• Syndicate content

NCAA: Don't jump in the pool, except ...

It's estimated that 45 percent of American workers will fill out at least one NCAA bracket, which are printed in thousands of newspapers and magazines.

Basketball junkies and novices will ante up a dollar or two that will total billions of dollars in office pools. It's technically illegal in most states but impossible to enforce. There are many worse "crimes" to devote resources.

The NCAA receives $770 million from television rights to the tournament. One reason for the television popularity is the excitement and enticement of people filling out bracket and no real knowledge or expertise is required to do well. Having a vested interest in a bracket allows folks to root for teams in which they have no connection.

But the rich and powerful NCAA wants you to do it for funsies.
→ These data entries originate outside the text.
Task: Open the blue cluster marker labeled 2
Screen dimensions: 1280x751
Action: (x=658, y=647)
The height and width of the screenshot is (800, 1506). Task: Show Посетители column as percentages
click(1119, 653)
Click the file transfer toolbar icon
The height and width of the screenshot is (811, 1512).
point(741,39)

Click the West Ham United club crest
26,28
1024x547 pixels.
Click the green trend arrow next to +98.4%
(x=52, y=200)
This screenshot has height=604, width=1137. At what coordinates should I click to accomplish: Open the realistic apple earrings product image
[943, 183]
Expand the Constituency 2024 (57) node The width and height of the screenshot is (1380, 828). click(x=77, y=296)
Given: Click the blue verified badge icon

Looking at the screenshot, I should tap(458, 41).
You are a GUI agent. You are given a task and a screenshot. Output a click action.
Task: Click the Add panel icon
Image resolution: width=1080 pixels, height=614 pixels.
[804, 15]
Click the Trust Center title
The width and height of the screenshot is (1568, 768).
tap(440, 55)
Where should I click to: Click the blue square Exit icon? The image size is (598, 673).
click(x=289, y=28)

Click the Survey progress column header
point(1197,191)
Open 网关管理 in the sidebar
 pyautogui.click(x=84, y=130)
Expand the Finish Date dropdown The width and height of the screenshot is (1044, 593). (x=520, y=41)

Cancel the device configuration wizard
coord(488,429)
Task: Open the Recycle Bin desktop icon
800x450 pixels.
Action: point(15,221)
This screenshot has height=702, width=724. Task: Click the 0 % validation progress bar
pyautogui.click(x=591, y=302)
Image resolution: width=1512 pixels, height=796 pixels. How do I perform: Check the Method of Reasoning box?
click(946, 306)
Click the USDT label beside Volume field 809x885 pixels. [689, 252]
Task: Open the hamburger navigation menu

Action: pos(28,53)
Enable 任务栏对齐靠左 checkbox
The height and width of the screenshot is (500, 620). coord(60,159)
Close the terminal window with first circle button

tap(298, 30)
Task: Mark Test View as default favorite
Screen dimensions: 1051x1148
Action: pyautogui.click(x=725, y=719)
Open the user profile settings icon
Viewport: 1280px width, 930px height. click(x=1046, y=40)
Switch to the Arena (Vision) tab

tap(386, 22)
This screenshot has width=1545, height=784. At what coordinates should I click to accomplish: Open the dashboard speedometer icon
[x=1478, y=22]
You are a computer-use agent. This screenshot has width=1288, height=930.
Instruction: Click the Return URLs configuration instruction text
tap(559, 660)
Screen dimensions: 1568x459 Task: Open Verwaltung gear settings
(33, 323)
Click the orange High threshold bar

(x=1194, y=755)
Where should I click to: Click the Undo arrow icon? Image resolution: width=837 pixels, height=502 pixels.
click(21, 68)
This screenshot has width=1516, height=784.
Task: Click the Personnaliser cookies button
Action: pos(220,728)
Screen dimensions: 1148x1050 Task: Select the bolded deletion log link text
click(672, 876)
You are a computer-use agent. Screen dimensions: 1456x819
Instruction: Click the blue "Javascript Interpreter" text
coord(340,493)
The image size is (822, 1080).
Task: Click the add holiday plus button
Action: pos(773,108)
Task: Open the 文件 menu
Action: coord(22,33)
The NCAA has released that it officially opposes any pool in which participants have to put "something at risk — such as an entry fee or a wager." Just play for fun, the NCAA says.

I guess the NCAA has to officially oppose something that is technically illegal in much of the country and has to take a hard-line stance on gambling.

Does anyone seen the irony that the NCAA has made millions creating a event that transcends the court and flows naturally into office and group pools, then tries to tell people, "Don't do that?" The NCAA helps create the monster, the monster enriches the NCAA and the NCAA tells folks not to keep feeding the monster that is  feeding it.

And the NCAA has a lot of other issues to be concerning about rather than whether Jim or Jane put in a dollar in the office pool.